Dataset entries
——

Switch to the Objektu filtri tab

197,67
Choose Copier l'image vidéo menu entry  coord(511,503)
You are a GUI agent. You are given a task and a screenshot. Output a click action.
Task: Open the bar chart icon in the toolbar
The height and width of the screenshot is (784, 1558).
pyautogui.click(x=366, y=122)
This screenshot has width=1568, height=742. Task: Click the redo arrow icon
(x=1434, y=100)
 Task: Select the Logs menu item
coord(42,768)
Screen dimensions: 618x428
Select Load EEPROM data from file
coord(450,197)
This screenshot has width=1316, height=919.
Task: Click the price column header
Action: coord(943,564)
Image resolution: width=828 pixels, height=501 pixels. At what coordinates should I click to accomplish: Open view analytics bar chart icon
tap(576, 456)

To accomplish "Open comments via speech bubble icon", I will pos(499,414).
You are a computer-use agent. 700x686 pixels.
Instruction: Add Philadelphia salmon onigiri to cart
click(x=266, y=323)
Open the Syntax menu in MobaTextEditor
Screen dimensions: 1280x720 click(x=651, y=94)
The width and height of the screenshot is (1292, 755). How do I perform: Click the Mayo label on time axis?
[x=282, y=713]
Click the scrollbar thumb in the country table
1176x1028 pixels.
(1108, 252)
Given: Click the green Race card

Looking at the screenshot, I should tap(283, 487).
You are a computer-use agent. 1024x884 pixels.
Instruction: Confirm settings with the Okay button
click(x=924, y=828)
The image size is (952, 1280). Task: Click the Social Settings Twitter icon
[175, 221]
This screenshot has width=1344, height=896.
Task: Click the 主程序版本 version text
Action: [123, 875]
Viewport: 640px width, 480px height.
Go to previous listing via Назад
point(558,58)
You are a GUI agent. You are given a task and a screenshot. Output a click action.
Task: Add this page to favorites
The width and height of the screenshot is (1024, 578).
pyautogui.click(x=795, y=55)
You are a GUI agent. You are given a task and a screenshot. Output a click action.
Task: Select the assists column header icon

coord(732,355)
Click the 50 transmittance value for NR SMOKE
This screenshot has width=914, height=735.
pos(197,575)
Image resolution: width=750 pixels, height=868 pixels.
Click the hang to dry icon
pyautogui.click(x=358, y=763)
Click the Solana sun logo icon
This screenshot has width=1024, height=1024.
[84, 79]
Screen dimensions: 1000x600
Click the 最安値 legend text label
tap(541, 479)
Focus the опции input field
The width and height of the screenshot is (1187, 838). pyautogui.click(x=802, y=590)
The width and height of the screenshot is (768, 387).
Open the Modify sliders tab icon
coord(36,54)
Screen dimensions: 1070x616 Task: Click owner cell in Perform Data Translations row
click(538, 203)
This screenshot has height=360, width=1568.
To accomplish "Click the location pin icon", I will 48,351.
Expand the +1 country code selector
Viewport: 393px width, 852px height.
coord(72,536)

——

> What is being asked:
Rewrite the records above, substituting "Goal" for each occurrence of "Instruction" and leaving everything else unchanged.

> Result below:
Switch to the Objektu filtri tab

197,67
Choose Copier l'image vidéo menu entry  coord(511,503)
You are a GUI agent. You are given a task and a screenshot. Output a click action.
Task: Open the bar chart icon in the toolbar
The height and width of the screenshot is (784, 1558).
pyautogui.click(x=366, y=122)
This screenshot has width=1568, height=742. Task: Click the redo arrow icon
(x=1434, y=100)
 Task: Select the Logs menu item
coord(42,768)
Screen dimensions: 618x428
Select Load EEPROM data from file
coord(450,197)
This screenshot has width=1316, height=919.
Task: Click the price column header
Action: coord(943,564)
Image resolution: width=828 pixels, height=501 pixels. At what coordinates should I click to accomplish: Open view analytics bar chart icon
tap(576, 456)

To accomplish "Open comments via speech bubble icon", I will pos(499,414).
You are a computer-use agent. 700x686 pixels.
Goal: Add Philadelphia salmon onigiri to cart
click(x=266, y=323)
Open the Syntax menu in MobaTextEditor
Screen dimensions: 1280x720 click(x=651, y=94)
The width and height of the screenshot is (1292, 755). How do I perform: Click the Mayo label on time axis?
[x=282, y=713]
Click the scrollbar thumb in the country table
1176x1028 pixels.
(1108, 252)
Given: Click the green Race card

Looking at the screenshot, I should tap(283, 487).
You are a computer-use agent. 1024x884 pixels.
Goal: Confirm settings with the Okay button
click(x=924, y=828)
The image size is (952, 1280). Task: Click the Social Settings Twitter icon
[175, 221]
This screenshot has width=1344, height=896.
Task: Click the 主程序版本 version text
Action: [123, 875]
Viewport: 640px width, 480px height.
Go to previous listing via Назад
point(558,58)
You are a GUI agent. You are given a task and a screenshot. Output a click action.
Task: Add this page to favorites
The width and height of the screenshot is (1024, 578).
pyautogui.click(x=795, y=55)
You are a GUI agent. You are given a task and a screenshot. Output a click action.
Task: Select the assists column header icon

coord(732,355)
Click the 50 transmittance value for NR SMOKE
This screenshot has width=914, height=735.
pos(197,575)
Image resolution: width=750 pixels, height=868 pixels.
Click the hang to dry icon
pyautogui.click(x=358, y=763)
Click the Solana sun logo icon
This screenshot has width=1024, height=1024.
[84, 79]
Screen dimensions: 1000x600
Click the 最安値 legend text label
tap(541, 479)
Focus the опции input field
The width and height of the screenshot is (1187, 838). pyautogui.click(x=802, y=590)
The width and height of the screenshot is (768, 387).
Open the Modify sliders tab icon
coord(36,54)
Screen dimensions: 1070x616 Task: Click owner cell in Perform Data Translations row
click(538, 203)
This screenshot has height=360, width=1568.
To accomplish "Click the location pin icon", I will 48,351.
Expand the +1 country code selector
Viewport: 393px width, 852px height.
coord(72,536)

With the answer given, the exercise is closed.